For this exercise, predict the output and then execute each of the following commands in VS Code.

# 1a
print("Hello, world!")

# 1b
print("Hello", "world!")

# 1c
print("Hello")
print()
print("world!")

Exercise 2: Getting user input

In this exercise, you’ll practice using the input() function to ask the user for input.

Part a: getting multiple inputs

The prompt for input() is not necessary. For example, we can ask the user for multiple inputs.

print("Please type 4 numbers (ints or floats), hitting enter/return after each.")
num1 = input()
num2 = input()
num3 = input()
num4 = input()
print("Their product is:", float(num1) * float(num2) * float(num3) * float(num4))

What do you think will happen when this program runs? Predict the result and then type it up in VS Code to find out.

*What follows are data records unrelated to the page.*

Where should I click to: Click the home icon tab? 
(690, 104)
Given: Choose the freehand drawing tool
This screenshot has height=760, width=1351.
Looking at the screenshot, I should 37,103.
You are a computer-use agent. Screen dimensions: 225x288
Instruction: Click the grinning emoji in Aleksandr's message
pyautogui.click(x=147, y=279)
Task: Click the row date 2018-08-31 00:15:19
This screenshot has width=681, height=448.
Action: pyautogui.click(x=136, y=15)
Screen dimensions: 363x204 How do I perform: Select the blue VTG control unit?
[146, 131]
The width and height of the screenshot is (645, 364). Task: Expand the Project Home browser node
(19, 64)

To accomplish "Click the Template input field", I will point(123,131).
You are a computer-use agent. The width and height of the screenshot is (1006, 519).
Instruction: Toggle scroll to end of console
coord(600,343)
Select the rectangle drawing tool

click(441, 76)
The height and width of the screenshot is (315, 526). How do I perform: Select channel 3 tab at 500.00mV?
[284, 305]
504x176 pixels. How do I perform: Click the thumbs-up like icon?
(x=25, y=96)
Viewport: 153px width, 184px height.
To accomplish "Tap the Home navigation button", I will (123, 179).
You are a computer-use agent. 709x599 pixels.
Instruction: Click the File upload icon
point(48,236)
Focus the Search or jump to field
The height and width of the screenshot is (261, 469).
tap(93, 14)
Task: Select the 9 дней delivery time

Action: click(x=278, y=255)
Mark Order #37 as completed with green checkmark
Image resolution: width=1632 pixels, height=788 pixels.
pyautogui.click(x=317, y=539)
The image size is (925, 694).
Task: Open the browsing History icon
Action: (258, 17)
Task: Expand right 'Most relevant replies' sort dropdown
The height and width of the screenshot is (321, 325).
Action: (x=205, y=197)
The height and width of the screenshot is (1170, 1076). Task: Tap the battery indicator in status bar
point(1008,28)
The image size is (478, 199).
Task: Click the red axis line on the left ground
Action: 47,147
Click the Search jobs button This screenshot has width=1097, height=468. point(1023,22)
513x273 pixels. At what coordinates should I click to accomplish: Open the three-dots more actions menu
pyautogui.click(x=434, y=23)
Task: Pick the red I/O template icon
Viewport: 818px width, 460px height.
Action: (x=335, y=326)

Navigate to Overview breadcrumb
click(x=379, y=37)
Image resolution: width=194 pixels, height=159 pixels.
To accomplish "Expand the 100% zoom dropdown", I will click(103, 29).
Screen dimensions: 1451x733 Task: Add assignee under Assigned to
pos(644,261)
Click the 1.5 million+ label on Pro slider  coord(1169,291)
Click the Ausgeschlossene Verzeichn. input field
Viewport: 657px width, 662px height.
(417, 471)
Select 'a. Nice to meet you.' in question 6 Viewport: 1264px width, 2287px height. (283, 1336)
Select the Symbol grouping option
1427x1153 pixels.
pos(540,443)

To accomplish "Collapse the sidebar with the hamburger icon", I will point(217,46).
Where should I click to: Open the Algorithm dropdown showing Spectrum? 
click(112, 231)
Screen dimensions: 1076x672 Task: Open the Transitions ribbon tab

Part b: your first function

Type the following lines of code in VS Code and observe the output.

# 2a: Get user input
animal = input("What is your favorite type of animal? ")
print("Your favorite type of animal is:", animal)

# 2b: Write and use a function to congratulate the user
def congratulate(firstName):
    print("Congratulations,", firstName, ":)")

congratulate("Lulu")
congratulate("Hobbes")
congratulate(Milo) # what's different here?

Food for thought: How could you add punctuation after the name, without a space in between?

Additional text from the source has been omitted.